I think that I might still have something to say even if only for myself.  I think I need to celebrate my own life and leave a record to look back on so I can say, Wow! I forgot I did that or Gee, I'm so glad I took that photo when the tree was small or Remember when?

It will be a challenge to rediscover photo-editing on a new platform (unless I can figure out how to magically bring Picasa back to usable form).  Because my photos were my starting point for any blog post.

Crossing my fingers.  You may see me here again.

Or you might not.  I might just be writing my life into a journal that no one will see but will satisfy me mightily.

Off to remember what my inspiration word for 2018 is.  Off to revisit my old PC and Picasa.  Off to look at drafts that were never posted.  And off to visit my other private family blogs to see if I should revisit them for family and future genealogists.

With a smile and a wave,
 Pogonip aka Roxie

Friday, February 19, 2016

Basics 101

I love DIY blogs but making a home both liveable and lovely involve more than horrible-before-and-inspiring-after photos.

The rules of basic home repair:

  • it ain't gonna be pretty (see Exhibit One, below)

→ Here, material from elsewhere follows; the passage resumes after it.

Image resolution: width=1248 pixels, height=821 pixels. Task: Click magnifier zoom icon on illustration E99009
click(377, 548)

  • your fingernails will not thank you
  • it takes forever
  • one thing leads to another.
The rewards of day one, meager but worthwhile--sinks that drain properly and don't leak.

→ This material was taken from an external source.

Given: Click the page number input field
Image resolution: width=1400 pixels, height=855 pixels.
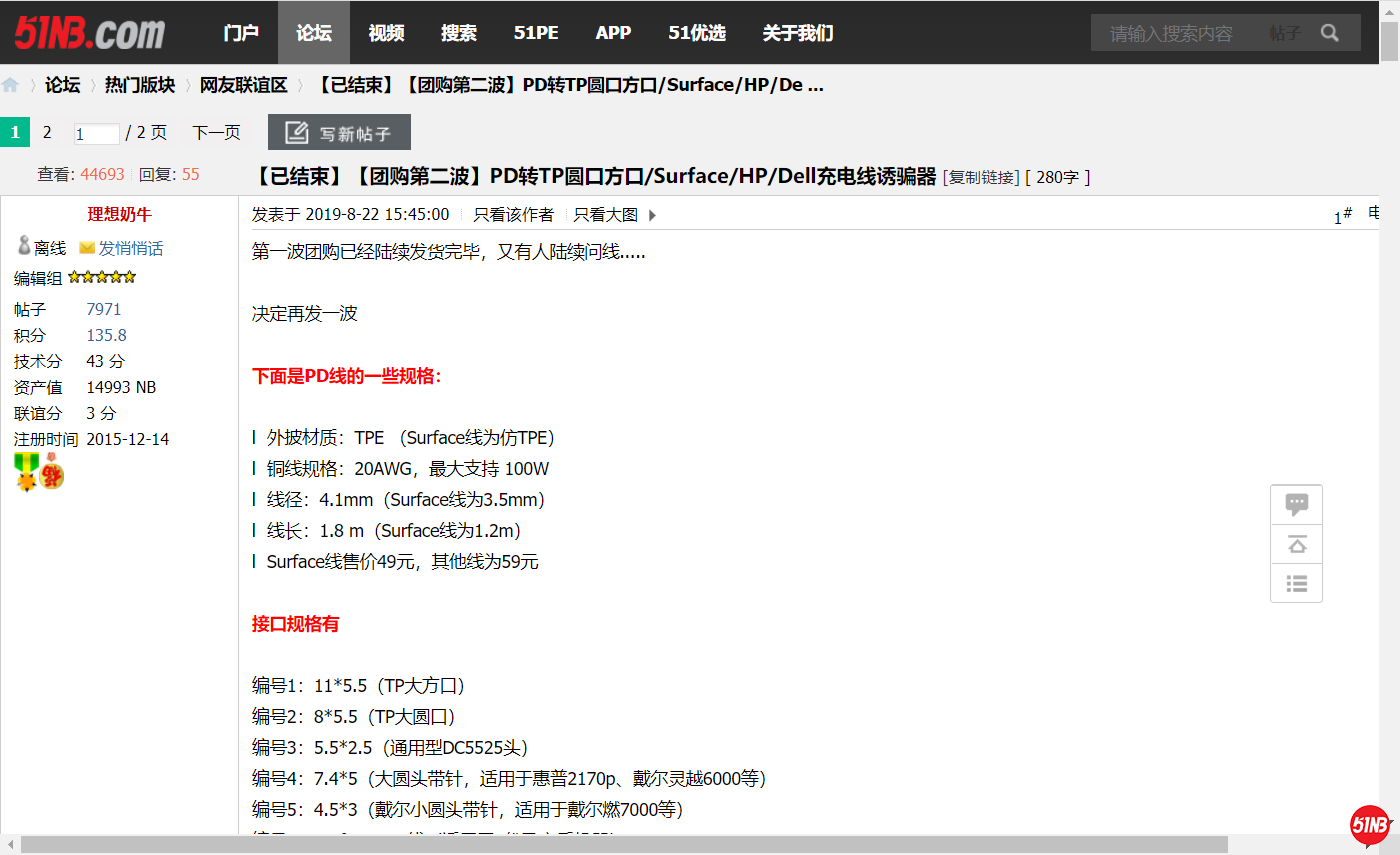Looking at the screenshot, I should (96, 134).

Coming soon:  clean, mildew-free caulking around the tub!

Also, I have a growing feeling that uncaring landlords--who snapped up foreclosures, used them as rentals, performed not one iota of basic maintenance, and are now selling for an insane profit--will be reincarnated as cockroaches over and over, stomped on by homeowners for eternity.

Stay creative,

Wednesday, February 17, 2016

Getting Back to Basics

The family Pinterest boards have been expanding rapidly while our son's house (gotta get a name for that) was in escrow.  Google has been consulted on everything from General Finishes Gel Stain colors, to Bosch dishwasher reviews, and from dog doors to French doors. There must be a hundred paint chips sitting on the coffee table.  I'm pretty sure we've evaluated every fifty-two inch ceiling fan in town for both looks and function.

Oh, how lovely it would be to plunge right into the fun stuff.  Paint and new faucets and furniture.

The first things through the door later today will be tools though.  There are three leaky sinks, one loose toilet, and caulk that needs to be removed and replaced.  No need to worry about the air conditioner with snow in the forecast, but gutters might be a priority since melted snow is dripping onto pavers tilted toward the foundation and seeping underneath the house just a bit.

Truthfully, it would be a relief to just schedule professionals to come in and tighten pipe joints and install seamless gutters.  Pity they cost big bucks that our first-time homeowner doesn't have.  He does have a genetic predisposition towards DIY and two parents with a little extra time who aren't afraid of power tools.

Patience, Grasshopper.  

Wax on, wax off.


The kitchen is functional as it is right now, but thank heavens transforming the cabinets from pink pickled oak to rich dark walnut is high on the priority list due to the convenience of restaining before he moves all his cooking equipment in.  Can't you just imagine how gorgeous this kitchen is going to be with dark wood against the granite?

Sort of like this inspiration photo.



Basics are inescapable but there's nothing like the enjoyment of actually seeing progress happen right before your eyes.  And I think this is the change our son is looking forward to most of all.

The Queen Mother always told us we had to eat our dinner before we got dessert. Dang it.